## Your task
Set down the entries below exactly as written.

Data items:
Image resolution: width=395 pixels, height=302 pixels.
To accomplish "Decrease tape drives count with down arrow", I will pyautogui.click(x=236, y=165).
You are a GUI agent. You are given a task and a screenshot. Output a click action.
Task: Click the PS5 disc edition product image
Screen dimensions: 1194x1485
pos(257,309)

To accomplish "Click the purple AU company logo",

## Solution to the problem
Image resolution: width=395 pixels, height=302 pixels.
To accomplish "Decrease tape drives count with down arrow", I will pyautogui.click(x=236, y=165).
You are a GUI agent. You are given a task and a screenshot. Output a click action.
Task: Click the PS5 disc edition product image
Screen dimensions: 1194x1485
pos(257,309)

To accomplish "Click the purple AU company logo",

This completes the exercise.